__WRITTEN EXERCISE__.
Rewrite everything from the line containing "You are a GUI" down to the line containing "問合せフォーム (209, 2479)", records and all, shifting every coordinate by adding 47 to each number.
* Begin GIVEN RECORDS *
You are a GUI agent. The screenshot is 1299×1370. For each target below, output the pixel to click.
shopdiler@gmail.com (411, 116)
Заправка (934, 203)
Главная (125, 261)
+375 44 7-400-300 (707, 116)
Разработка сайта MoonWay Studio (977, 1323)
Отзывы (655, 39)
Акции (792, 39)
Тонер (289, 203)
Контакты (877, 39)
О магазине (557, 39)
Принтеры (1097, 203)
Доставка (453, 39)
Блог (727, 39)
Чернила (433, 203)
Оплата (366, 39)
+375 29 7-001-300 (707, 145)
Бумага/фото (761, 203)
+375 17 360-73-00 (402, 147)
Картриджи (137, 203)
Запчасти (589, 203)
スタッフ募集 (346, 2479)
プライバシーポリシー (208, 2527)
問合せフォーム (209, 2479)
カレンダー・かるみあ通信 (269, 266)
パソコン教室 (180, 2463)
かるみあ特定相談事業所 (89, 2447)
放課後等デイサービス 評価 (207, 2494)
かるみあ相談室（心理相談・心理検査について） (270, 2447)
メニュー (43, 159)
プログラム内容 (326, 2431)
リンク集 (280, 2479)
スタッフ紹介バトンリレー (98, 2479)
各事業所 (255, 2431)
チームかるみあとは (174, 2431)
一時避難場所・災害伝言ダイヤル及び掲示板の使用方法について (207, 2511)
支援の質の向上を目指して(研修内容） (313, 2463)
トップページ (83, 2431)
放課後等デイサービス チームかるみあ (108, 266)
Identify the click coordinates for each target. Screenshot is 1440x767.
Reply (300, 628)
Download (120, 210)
* End GIVEN RECORDS *
* Begin GIVEN RECORDS *
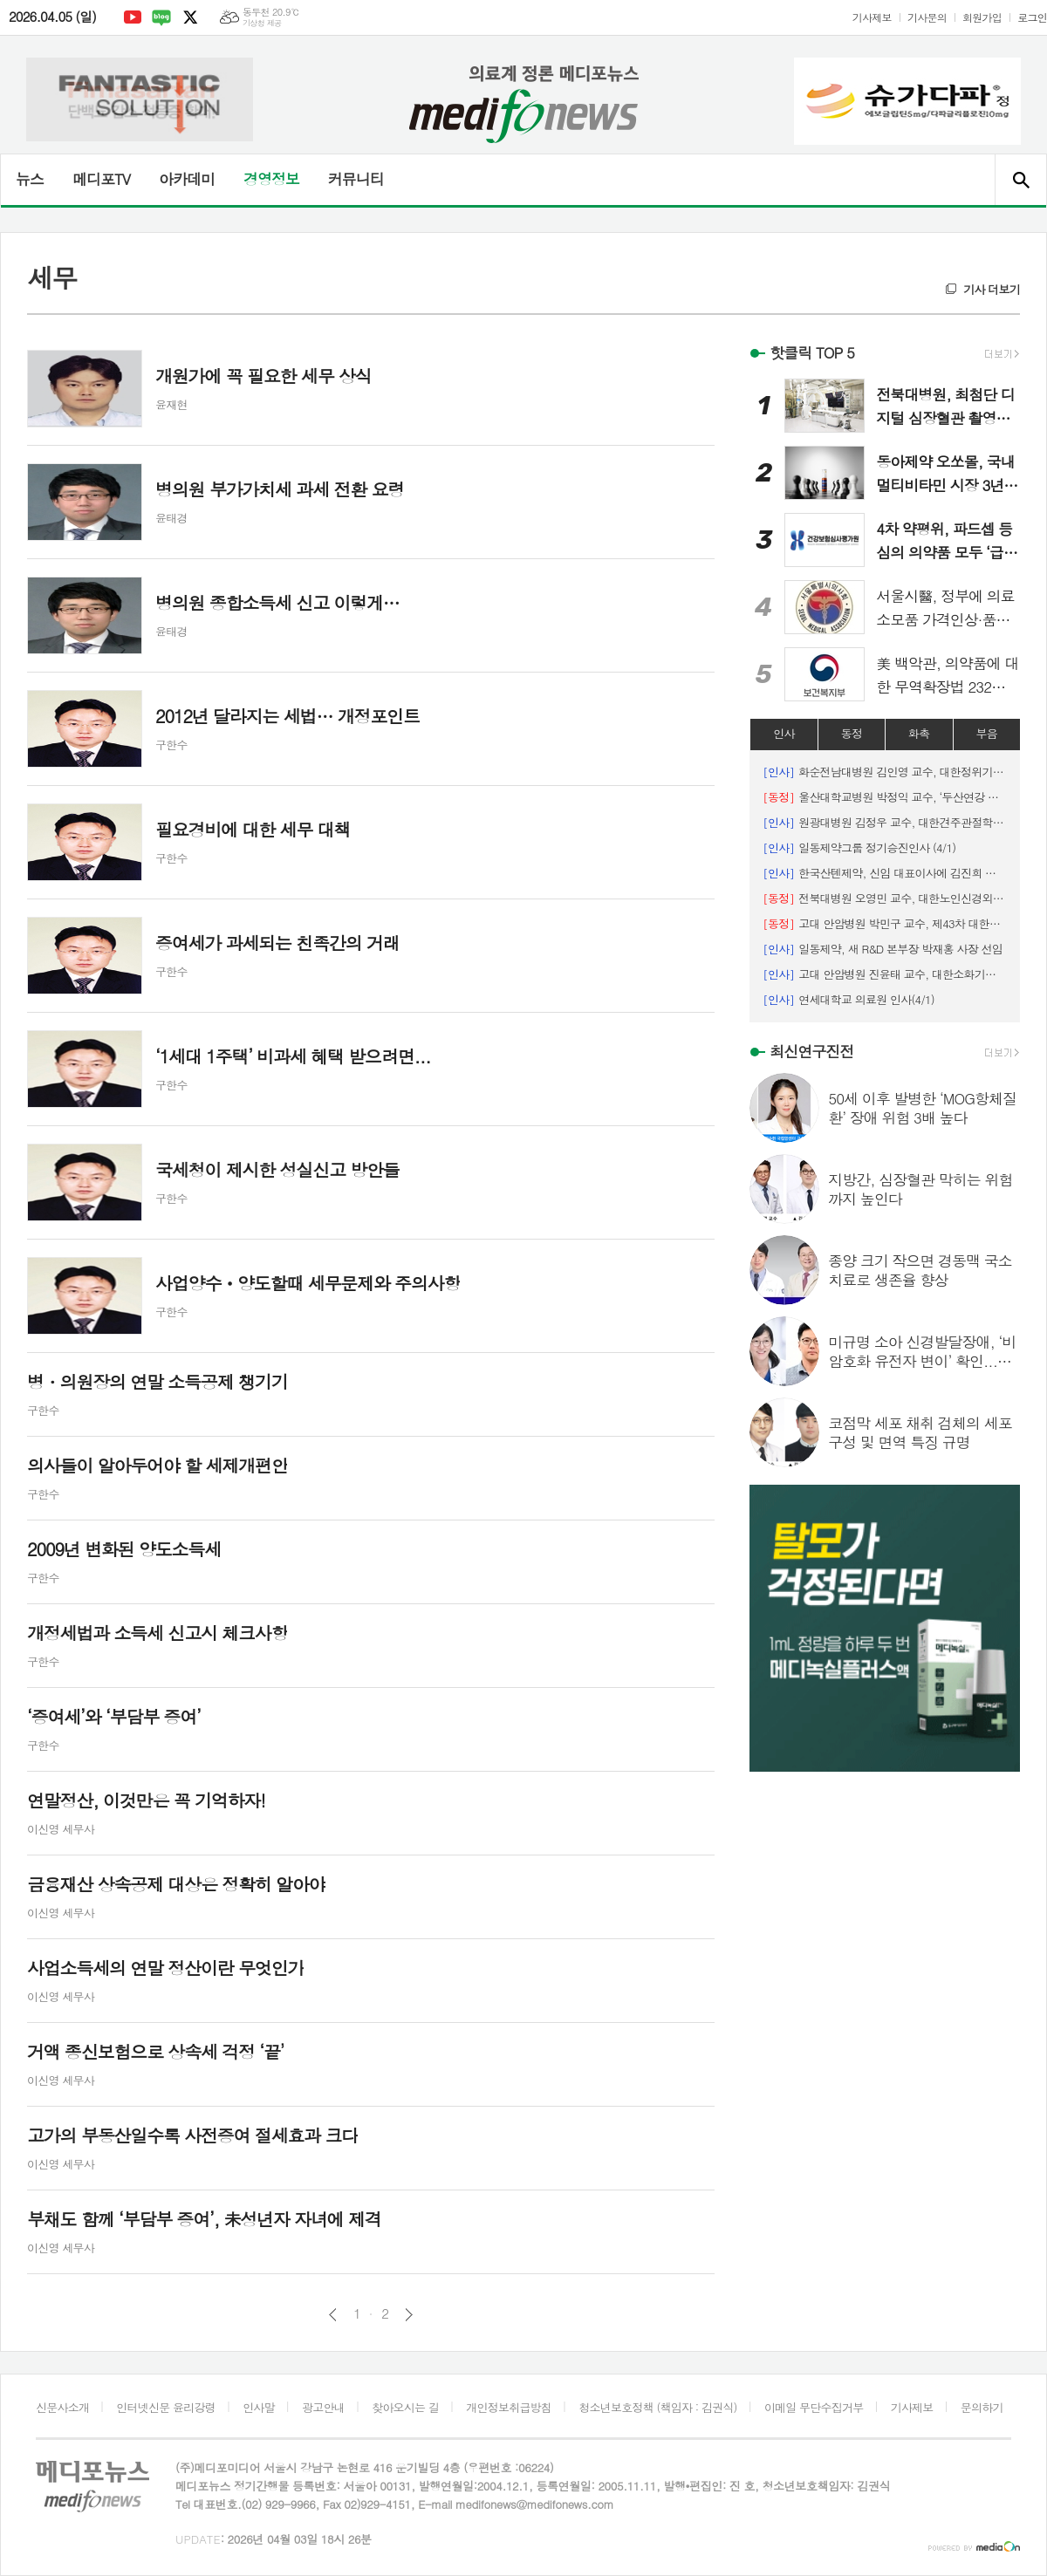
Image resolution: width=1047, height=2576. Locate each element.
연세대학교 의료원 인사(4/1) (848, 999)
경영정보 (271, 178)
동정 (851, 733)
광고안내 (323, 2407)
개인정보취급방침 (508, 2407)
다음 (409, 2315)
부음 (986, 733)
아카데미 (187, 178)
* End GIVEN RECORDS *
* Begin GIVEN RECORDS *
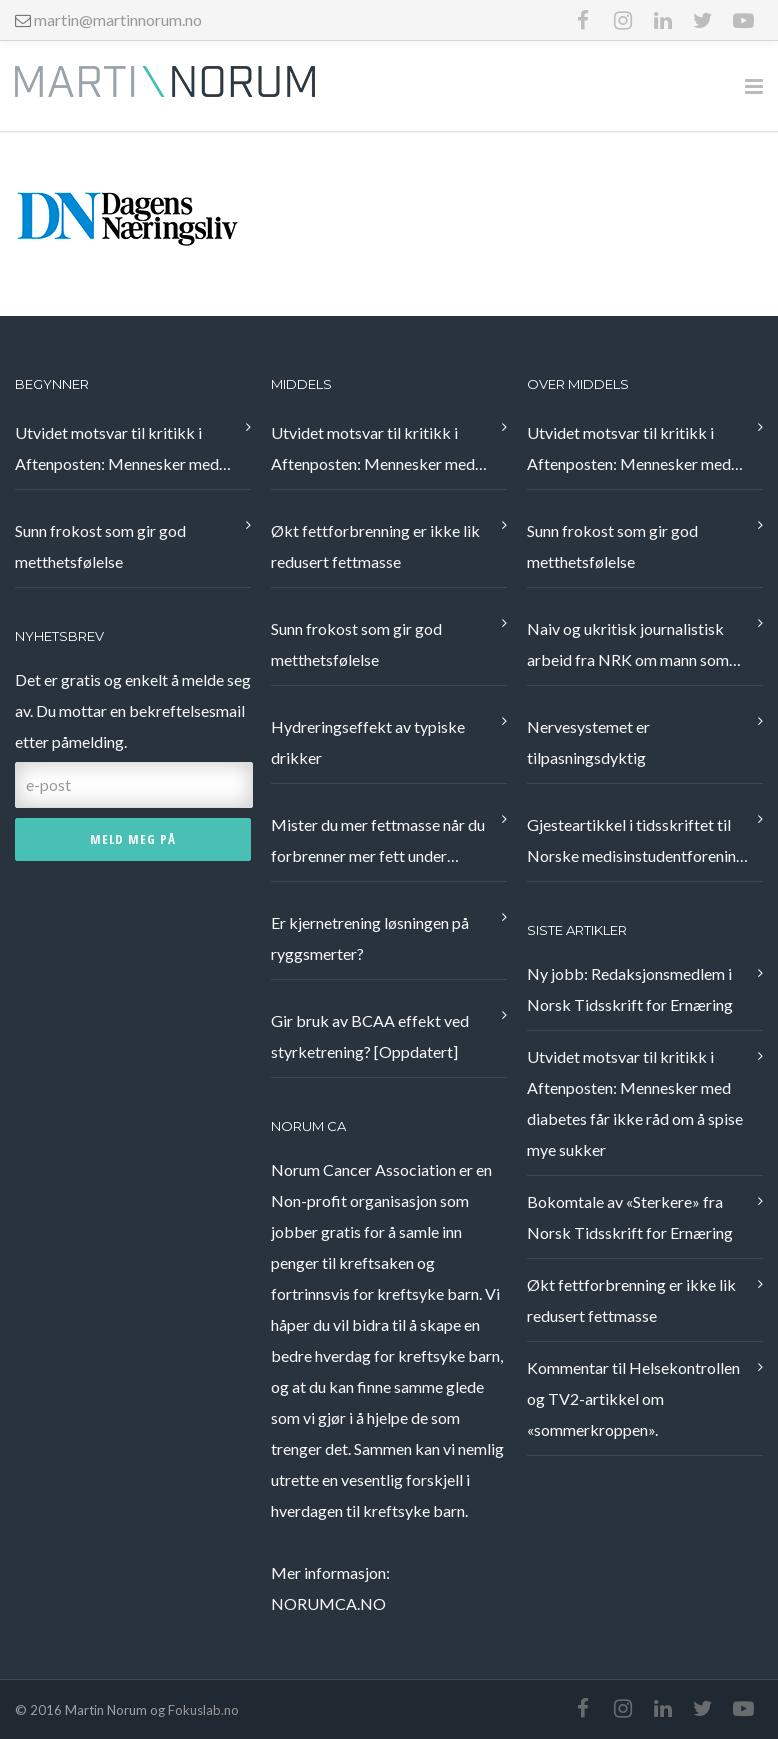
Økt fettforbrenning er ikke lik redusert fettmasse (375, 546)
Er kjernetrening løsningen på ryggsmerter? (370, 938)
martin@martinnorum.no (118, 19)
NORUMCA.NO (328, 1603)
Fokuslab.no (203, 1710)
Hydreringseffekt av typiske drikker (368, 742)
* End GIVEN RECORDS *
__RIGHT ANSWER__.
You are a GUI agent. The screenshot is 1299×1370. For each target below, output the pixel to click.
shopdiler@gmail.com (458, 163)
Заправка (981, 250)
Главная (172, 308)
+375 44 7-400-300 (754, 163)
Разработка сайта MoonWay Studio (1024, 1370)
Отзывы (702, 86)
Акции (839, 86)
Тонер (336, 250)
Контакты (924, 86)
О магазине (604, 86)
Принтеры (1144, 250)
Доставка (500, 86)
Блог (774, 86)
Чернила (480, 250)
Оплата (413, 86)
+375 29 7-001-300 (754, 192)
Бумага/фото (808, 250)
+375 17 360-73-00 (449, 194)
Картриджи (184, 250)
Запчасти (636, 250)
スタッフ募集 (393, 2526)
プライバシーポリシー (255, 2574)
問合せフォーム (256, 2526)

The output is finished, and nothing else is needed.